Civil War Officer's Secret, Scandalous Diary Entries Decoded
A code used by Civil War lieutenant was deciphered, more than 150 years later.
— -- James M. Malbone's secrets remained hidden for more than 150 years.
His coded passages – a series of dots and dashes, symbols and punctuation marks – were tucked into the cracked leather-bound diary he carried in 1863, mixed among his war dispatches and musings.
Malbone participated in the Civil War, a lieutenant with the Confederacy’s 6th Virginia Infantry. He was wounded at Chancellorsville in May of that year, one of 9,081 Southern troops wounded in the battle. He suffered a serious arm injury and was removed from field duty.
Many of his diary entries deal with payrolls and accounts, daily monotony detailed in faded script. He documented his purchases: one pint of brandy, two dozen turnips, crackers, beets.
Malbone’s Southern sympathies also shine through. “I hope the south will [lose] her last man and woman rather than suffer a northern negro Government to be thrown around our beloved Country,” he wrote.
He also dabbled in poetry, penning a poem, “Waiting for the End.”
Ah my heart is weary waiting
Waiting for the End,
Waiting for this fearful war peal
Clattering, and clash of war steel,
To be hushed & Place the "white robes"
On us to descend
Ah my heart is weary waiting
Waiting for the End.
Malbone wasn’t fearful about his poetry or camp recipes falling into the wrong hands, but he worked to obscure the meanings behind some of his words, using a code he devised himself. The code consists of symbols – including dollar signs, equal signs, exclamation marks and asterisks – that correspond to letters of the alphabet.
The meaning behind Malbone’s entries remained hidden for a century and a half, until officials with the New York Military Museum, who came into possession of the diary, contacted Kent D. Boklan, a Queens College computer science professor and former National Security Agency cryptographer. Boklan says it took him about a week to decipher the symbols.
Malbone’s secret code? It concealed rumors and speculation and innuendo and gossip. One passage mentions a fellow soldier who got caught in bed with another man’s wife.
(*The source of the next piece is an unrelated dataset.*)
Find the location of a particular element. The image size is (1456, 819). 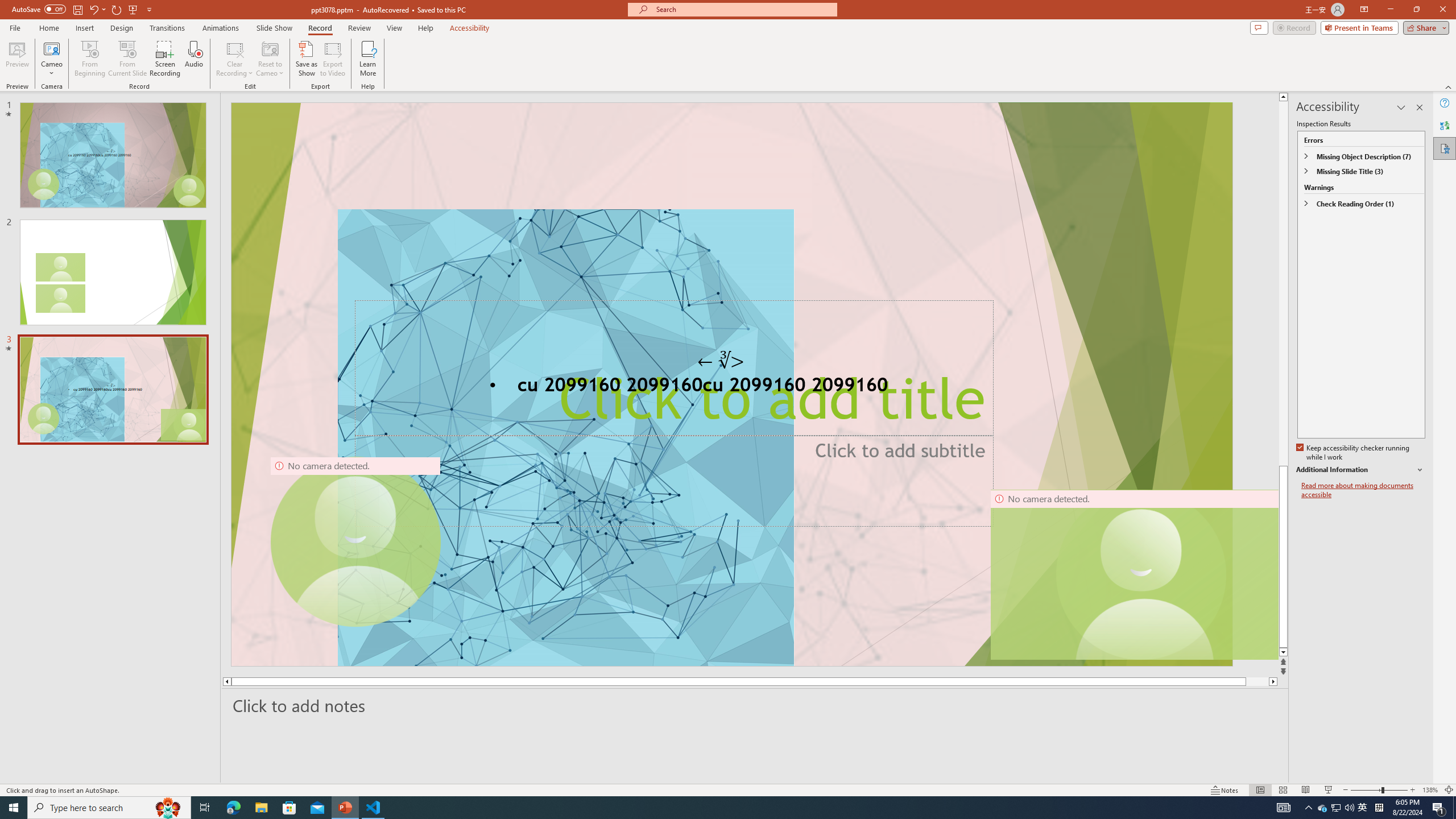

Malbone also writes about meeting the wife of Confederate President Jefferson Davis, describing her looks in an apparent echo of rumors at the time that she may have been of mixed race.
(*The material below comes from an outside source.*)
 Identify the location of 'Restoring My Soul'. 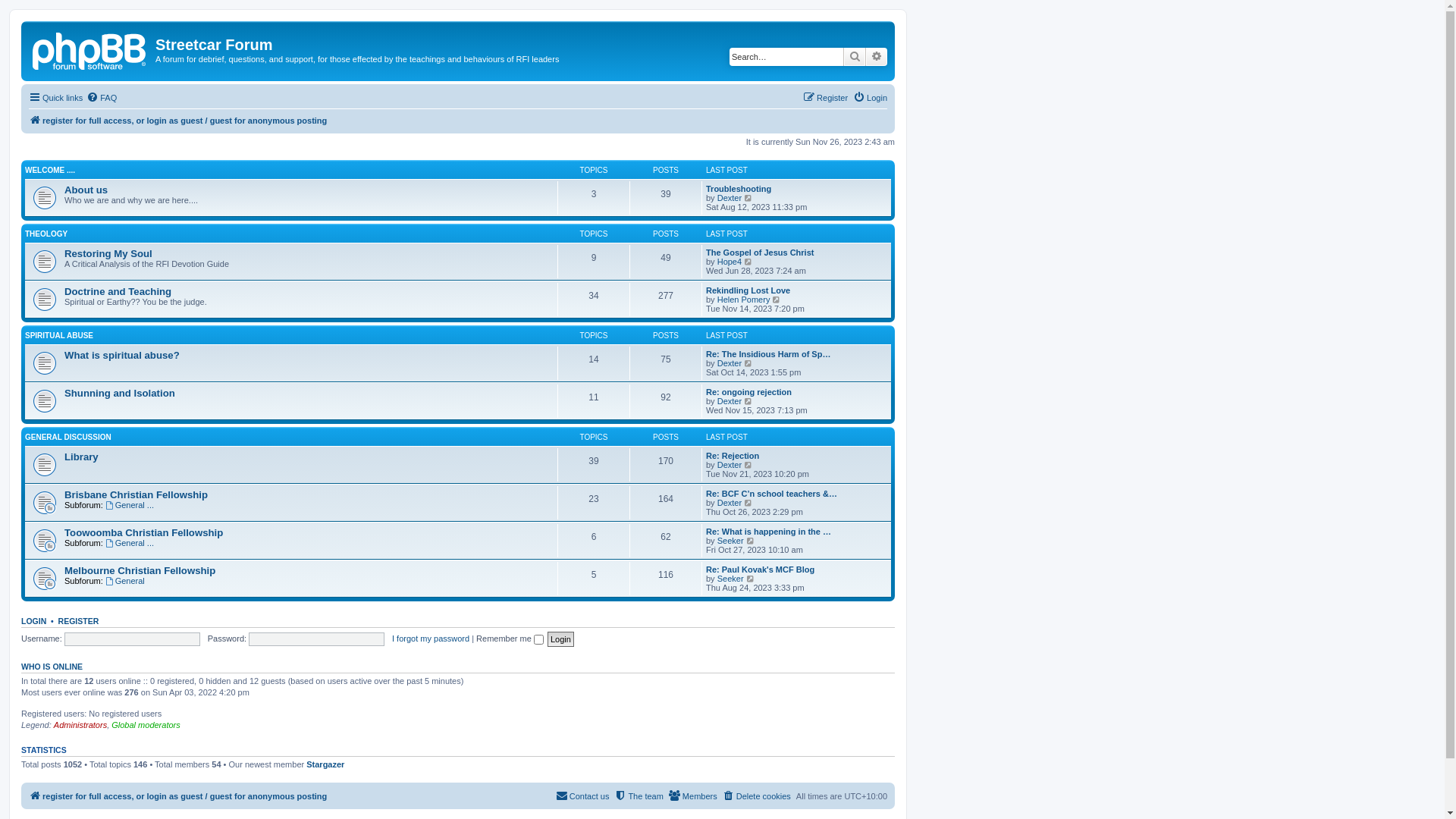
(108, 253).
Malbone's encrypted entry about Varina Howell Davis describes her as "dark complected" with "very very brown skin dark eyes" and "high cheek bones wide mouth,” Boklan said.
Davis' wife was a well-educated woman for her time and, as a result, was the target of "all kind of gossipy innuendos from the ladies" in Richmond, the Confederate capital, Sam Craghead of the Museum of the Confederacy in Richmond said.
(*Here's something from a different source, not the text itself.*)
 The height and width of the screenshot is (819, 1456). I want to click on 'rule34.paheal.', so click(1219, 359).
The passage about Davis’ wife surprised Boklan.
"It's a military diary and you expect military information, but you don't expect the first lady of the Confederacy to make an appearance in this diary," Boklan said.
Malbone returned to Princess Anne County, Virginia, after the war, working as a teacher and later in the court system, according to ancestry records. He never married and had no children, and died in 1912, age 84.
A century after his death, Malbone’s mysterious code has finally been solved.
"Technically, this is not very hard to break," Boklan said. "There were some odd things. With a little bit of work and patience everything worked out."
The Associated Press contributed to this report.